**WHAT YOU HAVE TO DO:**
Copy the entries from the line containing "Viewport: 493px width, 365px height." through the line containing "Action: click(84, 198)", word for word, with both of those lines included. Leave the pictures out.

**EXERCISE INPUTS:**
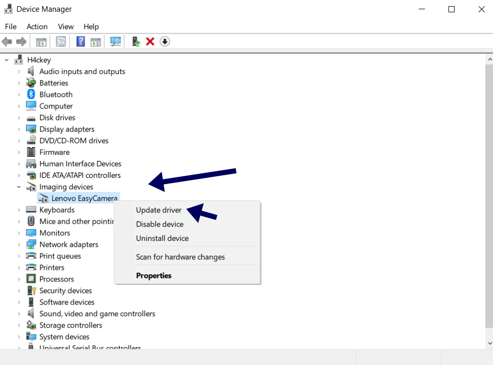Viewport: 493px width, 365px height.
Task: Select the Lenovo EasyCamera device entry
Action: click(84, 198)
...
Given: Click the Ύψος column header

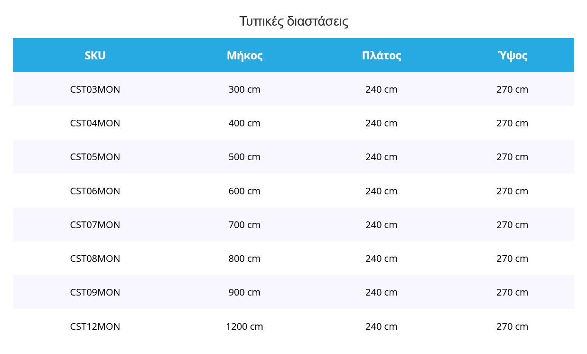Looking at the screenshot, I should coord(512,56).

**TASK RESULT:**
Viewport: 493px width, 365px height.
Task: Select the Lenovo EasyCamera device entry
Action: click(84, 198)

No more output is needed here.